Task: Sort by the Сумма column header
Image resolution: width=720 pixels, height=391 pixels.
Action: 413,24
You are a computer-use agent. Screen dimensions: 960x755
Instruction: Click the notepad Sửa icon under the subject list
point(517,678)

...

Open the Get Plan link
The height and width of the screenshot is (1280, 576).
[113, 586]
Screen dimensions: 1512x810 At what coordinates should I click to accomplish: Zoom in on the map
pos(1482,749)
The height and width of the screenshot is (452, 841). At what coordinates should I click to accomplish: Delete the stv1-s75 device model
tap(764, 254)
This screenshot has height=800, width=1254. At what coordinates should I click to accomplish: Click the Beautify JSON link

...

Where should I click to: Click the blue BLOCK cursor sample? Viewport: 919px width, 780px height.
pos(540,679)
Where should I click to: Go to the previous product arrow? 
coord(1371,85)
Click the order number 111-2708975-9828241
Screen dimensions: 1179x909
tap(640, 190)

(Problem statement)
Extract from the listing above the lines between the line containing "The height and width of the screenshot is (452, 841)." and the line containing "This screenshot has", keeping both of those lines. Output nothing else.

(Exercise result)
The height and width of the screenshot is (452, 841). At what coordinates should I click to accomplish: Delete the stv1-s75 device model
tap(764, 254)
This screenshot has height=800, width=1254. At what coordinates should I click to accomplish: Click the Beautify JSON link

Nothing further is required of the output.